In the last few years, there has been enormous interest in graphene oxide (GO) for its wide variety of applications[1]. However, for any medical application, the immune system-impact of GO still remain to be fully understood. Moreover, the modulation of immune cells mediated by nanomaterials could be interesting also in immunotheraphy applications[2]. Indeed, nanomaterials and more in general nanotechnology can enhance the efficacy of immunostimulatory small molecules and biologics by altering their co-localization, biodistribution, and release kinetics[3].

Following these aims we focused on the molecular effects of two GOs, different for lateral size dimensions, on human peripheral blood mononuclear cells (PBMCs). GOs were fully characterized then, we performed a wide range of standard assays looking at cell viability, cell activation and multiple cytokines secretion. We characterized the molecular impact of GOs on 84 genes immune-response-related. Additionally, a whole genome analysis was conducted on T cells and monocytes as representative of the innate and adaptive immune responses. In Figure 1 TEM and AFM characterization of GO-Small (140 nm) and GO-Large (4mm). We did not detect any toxicity in GO PBMCs treated samples. The 84 gene expression analysis evidenced a clear dimension-dependent impact of GOs on cell activation (Figure 2). In particular, the GO-Small modulated 16 genes (Fold Regulation >4) compared to only 5 of GO-Large (in red in Figure 2 C). Action confirmed also by cytokine analysis (Figure 2 D). These evidences were also confirmed by microarray analysis on T and monocytes cell lines. GO-Small impact the immune cell activation, underlined by the over expression of many pathways such as leukocyte chemotaxis pathway (Figure 3), genes such as CXCL10 ligand pathway and CXCR3 receptor (Figure 3, red box).

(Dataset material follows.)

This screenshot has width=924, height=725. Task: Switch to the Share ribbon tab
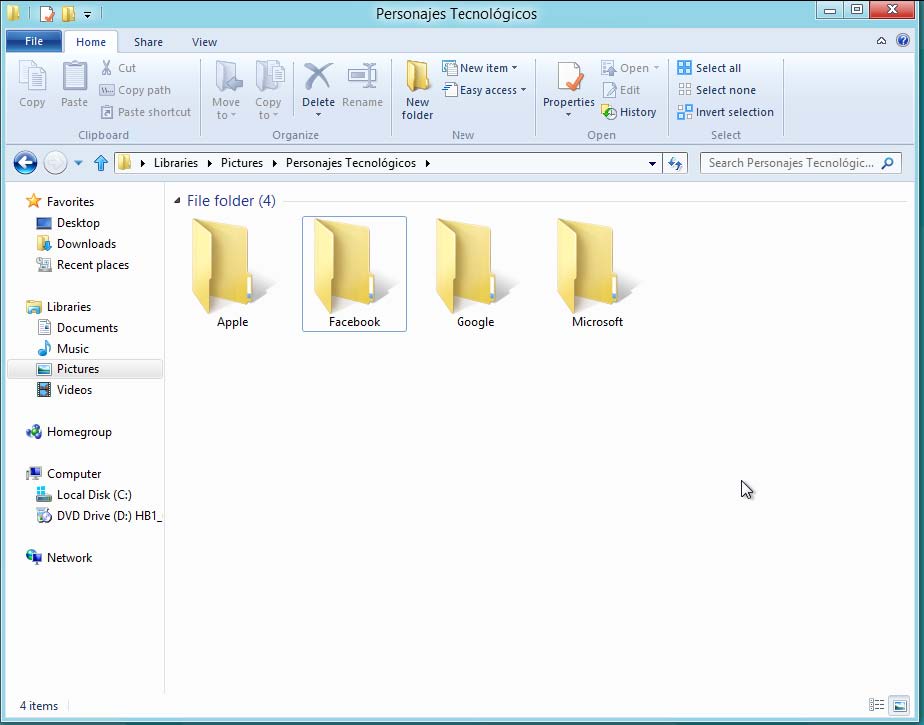148,42
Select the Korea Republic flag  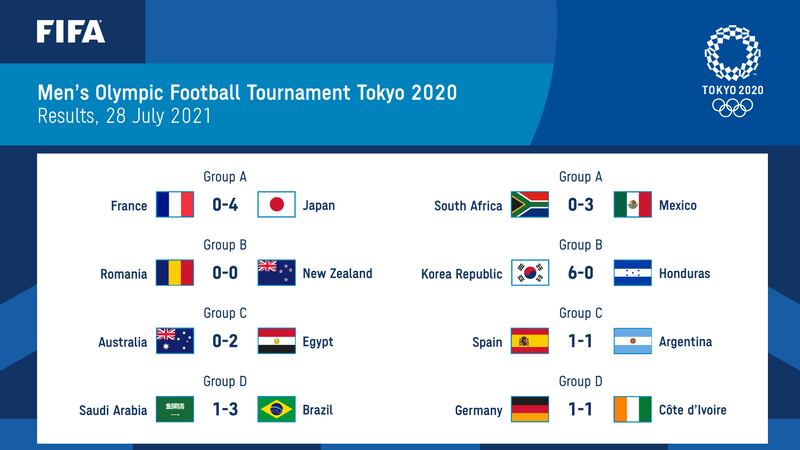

Moreover, we found a strong action on cell metabolism with a down-regulation on energetic pathways such as oxidative-phosphorylation pathway in both cell types (data not shown). Our work represents a comprehensive molecular-characterization of different sized GOs on immune cells giving crucial information for the chemical and physical design of graphene for biomedical applications i.e. as a new possible drug delivery systems and nanoimmunotherapy tools.

figure1
figure2
figure3

References

  1. 1.

    Sechi G, Bedognetti D, Sgarrella F, Van Eperen L, Marincola FM, Bianco A, Delogu LG: Nanomed. (Lond). 2014

    Google Scholar 

  2. 2.

    Orecchioni M, Bedognetti D, Sgarrella F, Marincola FM, Bianco A, Delogu LG: Journal of translational medicine. 2014

    Google Scholar 

  3. 3.

    Goldberg MS: Cell. 2015

    Google Scholar 

Download references

Author information

Affiliations

Authors

Corresponding author

Correspondence to Lucia Delogu.

Rights and permissions

Open Access  This article is licensed under a Creative Commons Attribution 4.0 International License, which permits use, sharing, adaptation, distribution and reproduction in any medium or format, as long as you give appropriate credit to the original author(s) and the source, provide a link to the Creative Commons licence, and indicate if changes were made.

The images or other third party material in this article are included in the article’s Creative Commons licence, unless indicated otherwise in a credit line to the material. If material is not included in the article’s Creative Commons licence and your intended use is not permitted by statutory regulation or exceeds the permitted use, you will need to obtain permission directly from the copyright holder.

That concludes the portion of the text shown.